To condo or not to condo: That is the question for owners
Meyer Mintz, CPA, J.D. LL.M.
09.03.2015 | Real Estate Weekly
With the condominium market heating up in many areas across the country, some real estate owners are tempted to take advantage of the high prices to cash out.
In addition to residential condo projects, some owners are also starting to use this exit strategy for commercial property by selling office condominium units as either investments or owner-occupied units.
While generally “more is better,” selling rental real estate is very different from selling condo units – not just for legal reasons, but also for some very important tax distinctions.
When rental real estate is sold, the gain generally qualifies as a “section 1231 gain.”
This is a huge opportunity for several reasons:
- Gains are taxed at a preferential rate of 20 percent (plus an additional 5% to the extent of any depreciation taken on the building) and can be offset by any capital loss carryforwards. Section 1231 losses, however, are considered ordinary losses and may be used to offset any current ordinary income at a higher tax rate. If there is a section 1231 gain in the five years following a section 1231 loss, the owners will “recapture” this benefit and the gain will be taxed at the ordinary income rates instead of capital gain rates.
- Second, if the owner materially participates in the real estate business enough to qualify as a “Real Estate Professional” for purposes of the passive activity rules, gains on sale of the building may also be exempt from the new 3.8% tax on passive income.
- Third, in New York City where real estate is exempt from the 4% Unincorporated Business Tax (UBT), there will be no UBT tax on the sale of the building.

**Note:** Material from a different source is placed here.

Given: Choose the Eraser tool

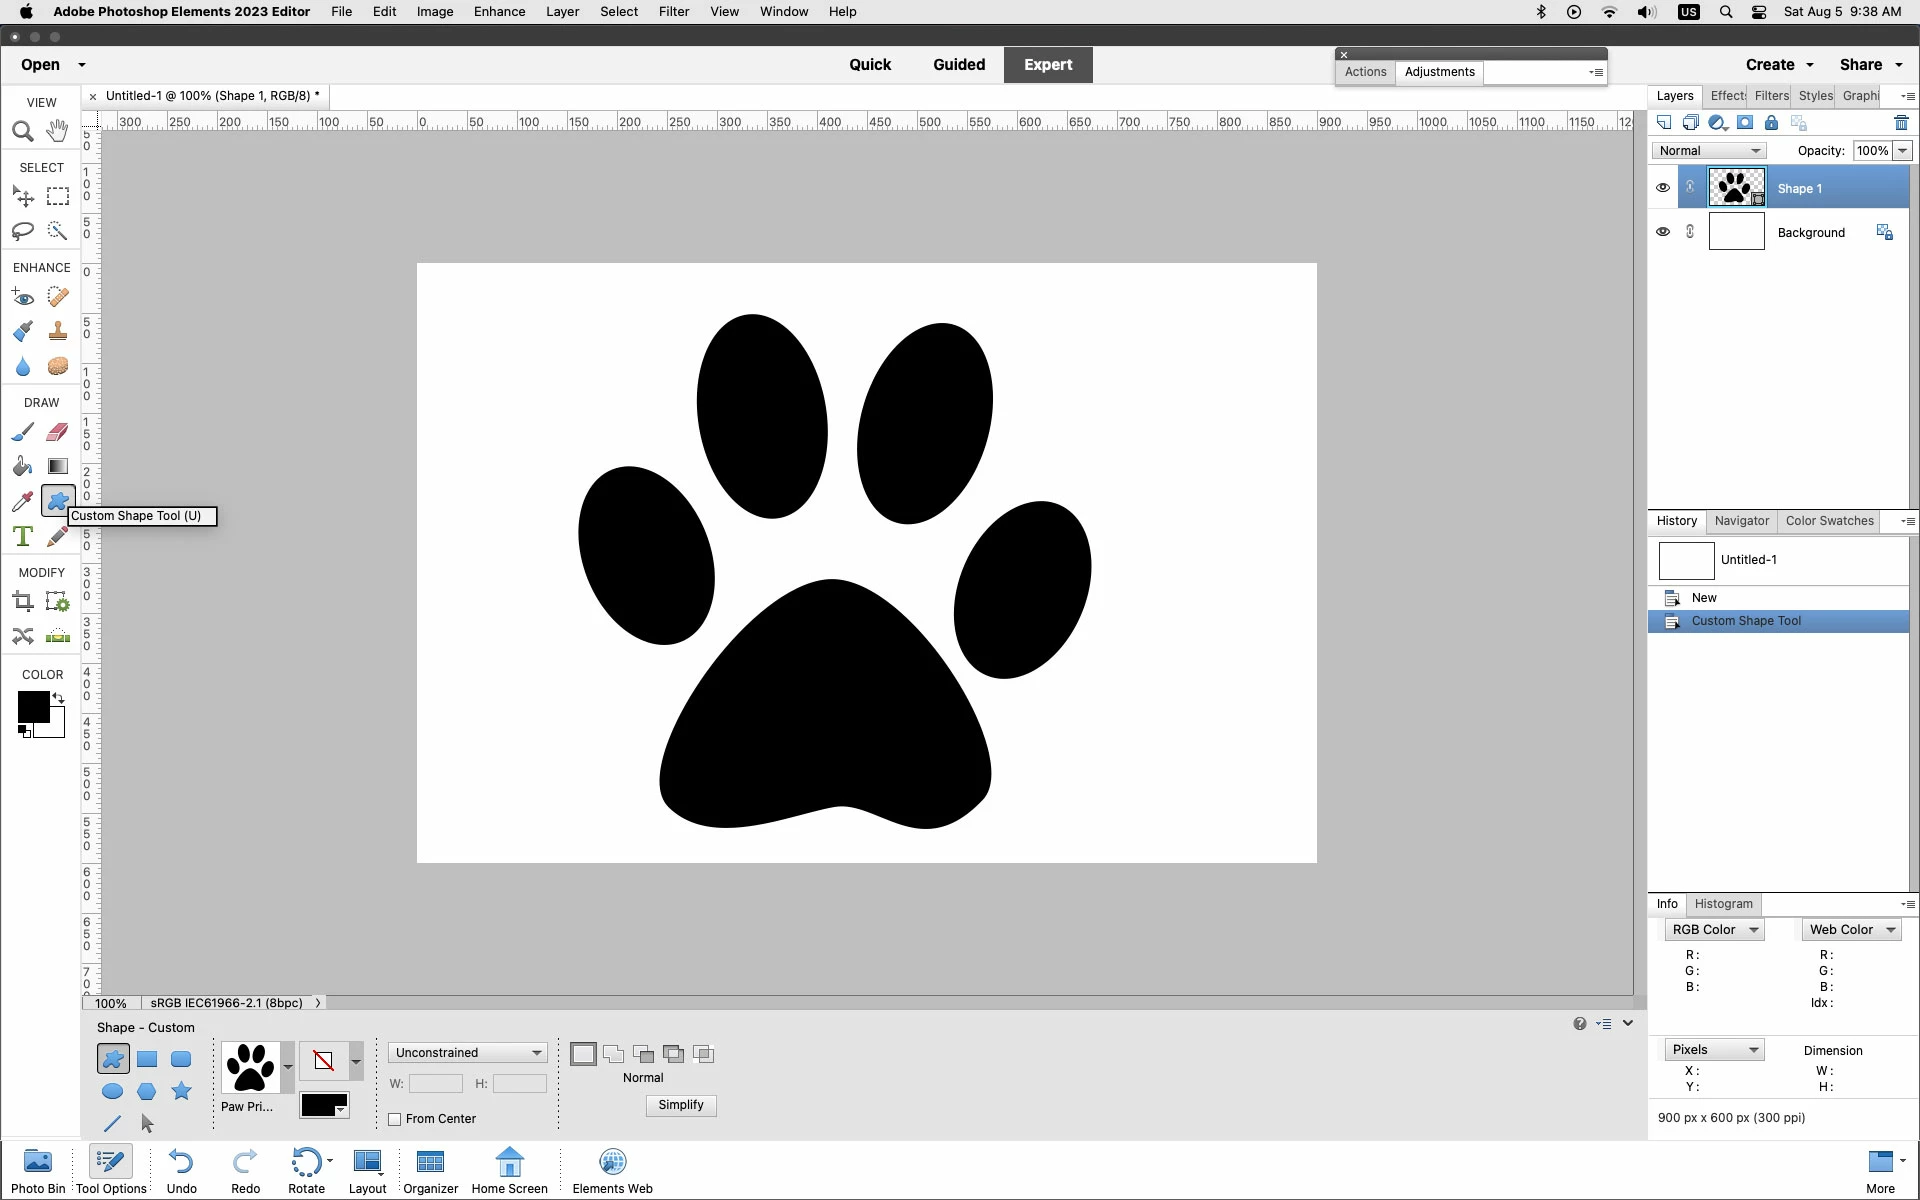Looking at the screenshot, I should pos(58,432).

Converting real estate to a condo is considered a business and subject to the UBT tax.
- Lastly, the gain on the sale of a rental building can be deferred by doing a like-kind exchange, unlike a condo project that is considered held for sale and therefore not eligible for deferral treatment.
Rental real estate will generally be depreciated over a 27.5-year life (or 39 years for nonresidential real estate).
If the building is held for a long period, the tax basis of the building will be substantially lower than the original purchase price due to depreciation over the ownership period.
This decrease in basis, as well as the increase in value, will contribute to the taxable gain.
In addition to filing the appropriate papers with the authorities, a condo conversion usually involves additional cash outlays. In order to increase the value of the units, work is often done to update the lobby, carpet the hallways, spruce up the exterior, as well as other general repairs that may have otherwise been done over time.
For example, each unit is often fitted with new appliances, the floors redone, and the walls painted.
There are also legal fees for the application, professional fees regarding any planning and construction, marketing costs, and the funding of the reserves for the condominium association.
Carrying costs are incurred and revenue is lost while units are vacant, and with construction also comes risk, especially when the units are sold as condos since the Attorney General is involved to protect the buyers.
The Attorney General’s Office approves the condo development plan and all amendments to that plan. With this level of visibility and oversight, a developer and any representatives needs to be familiar with the rules, regulations, and the legal process in order to deliver a good product.
All these risks, as well as the risk of “missing the market,” need to be factored into the decision to convert to a condominium.
By converting the building to a condo and making all these improvements, what was a capital asset is now converted into an asset held for sale.
This change has a major impact on how the building is taxed when it is sold. The gain will now be taxed at ordinary income rates of up to 39.6% and is subject to New York City UBT.
Let’s look at a quick example. A developer has a building that is now worth $105 million. It was purchased for $30 million, but there was $10 million in depreciation, reducing the tax basis to $20 million.
In order to convert to a condo, assume that there will be another $15 million in costs, but the condo sales will generate $140 million. While this may seem like a good deal, let’s now analyze the tax ramifications of the condo conversion.
If the developer is a New York City resident and sold the building for $105 million, $5 million of closing costs (transfer tax, brokerage costs/fees, etc.) would be incurred.
The taxable gain would be $80 million, generating federal tax at a 20% rate (25 percent for the depreciation taken) ($16 million) and New York State and City tax at 12 percent ($10 million), for approximately $26 million, leaving the developer with after-tax proceeds of approximately $74 million.
If the building was converted to a condominium, the sellout price would be $140 million with closing costs totaling $6 million ($5 million plus an extra $1 million for transfer tax on additional sales price) and a cost basis of $35 million (the original $20 million basis plus the $15 million improvements).
On this gain of $99 million, total taxes will be $54 million with New York City UBT at 4 percent ($4 million), federal tax at 39.6% ($37.5 million), and New York State and City taxes of about 12% ($12.5 million.
From a cash flow standpoint, the net sales price of $134 million less the improvements of $15 million will yield cash flow of $119 million. This leaves the developer with $65 million of after-tax proceeds.
As you can see from the above example, the doubling of the federal taxes on the condominium project will cause the developer to net more cash on an after-tax basis by selling the building outright.
There are also less business risks to an outright sale and the potential of being able to defer the gain in a like kind exchange.
It is very important to include the tax treatment of the sale when comparing the scenarios as a simple deal may also yield more money.